Chroniques

par david verdier

Ludwig van Beethoven (Sergeï Khachatryan) et Richard Strauss
Orchestre de Paris sous la direction d’Andris Nelsons

Salle Pleyel, Paris
- 19 janvier 2012
le violoniste Sergeï Khachatryan photographié par Serge Derossi
© serge derossi | naïve

Programmés à une semaine d'intervalle, les mêmes compositeurs ne produisent pas toujours les mêmes effets [lire notre chronique du 12 janvier 2012]. L'enjeu ici est de confronter sur la même scène deux caractères bien trempés, sans qu'on sache au juste ce qu'il en résultera dans ce genre de répertoire. Le risque est d'autant plus grand avec le Concerto pour violon en ré majeur Op.61 de Beethoven, souvent victime d'interprétations banales et pontifiantes.

Le jeune violoniste arménien Sergeï Khachatryan [photo] a tous les atouts pour tirer cette partition de sa léthargie componctueuse. Il n'hésite pas à allonger ses fins de phrases afin de pointer çà et là des détails dans l'ornementation. Jamais ennuyeuse, irritante pour certains (l'absence de consensus n'est jamais mauvais signe), la démarche heuristique séduit sans dogmatisme ou excès nombriliste. L'allègement des lignes ne passe pas par un travestissement baroque mais une maîtrise parfaite de la pression de l'archet de la pointe au talon. Il en résulte une lecture passionnante de la partition, élégamment contrebalancée par un tissu orchestral à la fois impétueux (les contrebasses) et discret (la petite harmonie dans les reprises après les cadences). En bis, Sarabande de la deuxième Partita. L'équation est simple : épure + ascèse = triomphe.
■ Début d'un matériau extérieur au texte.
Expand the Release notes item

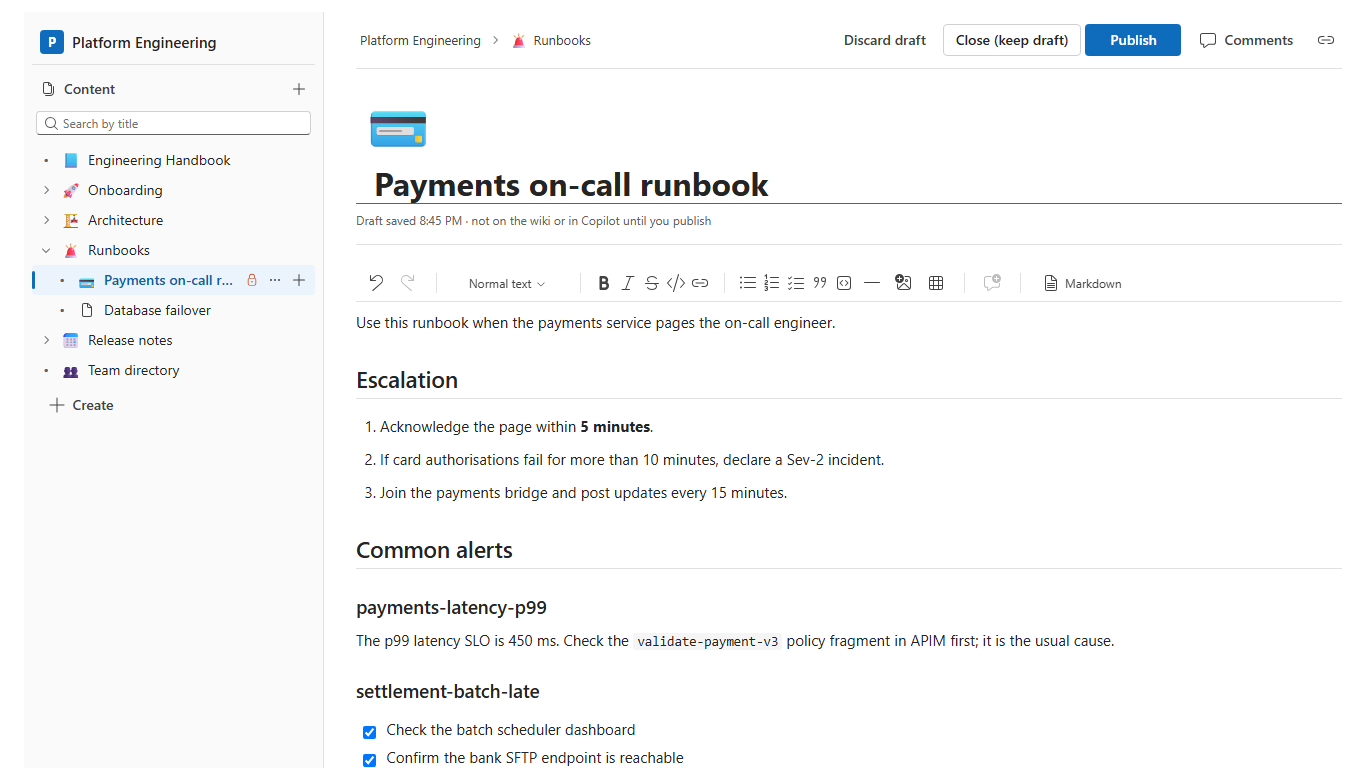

En deuxième partie, Andris Nelsons affronte les pentes redoutables du dernier poème symphonique de Richard Strauss : Eine Alpensinfonie Op.64. Cette œuvre souvent citée est, au final, peu jouée (seulement deux interprétations en ce qui concerne le seul orchestre de Paris : Neeme Järvi en 1989 et Günther Herbig en 1993). La dimension métaphysique tutoie la référence à Nietzsche dans ce parcours initiatique qui emporte l'auditeur au delà des sommets et des alpages bucoliques. L'orchestre pléthorique occupe tout l'espace scénique, disposé sur plusieurs étages. C'est l'occasion de découvrir, avant de les entendre, des instruments aussi inhabituels qu'une machine à vent, un heckelphone ou des Wagner-tubas. Par sa démesure l'orchestration gigantesque rappelle celle des Gurrelieder de Schönberg, créés deux ans auparavant.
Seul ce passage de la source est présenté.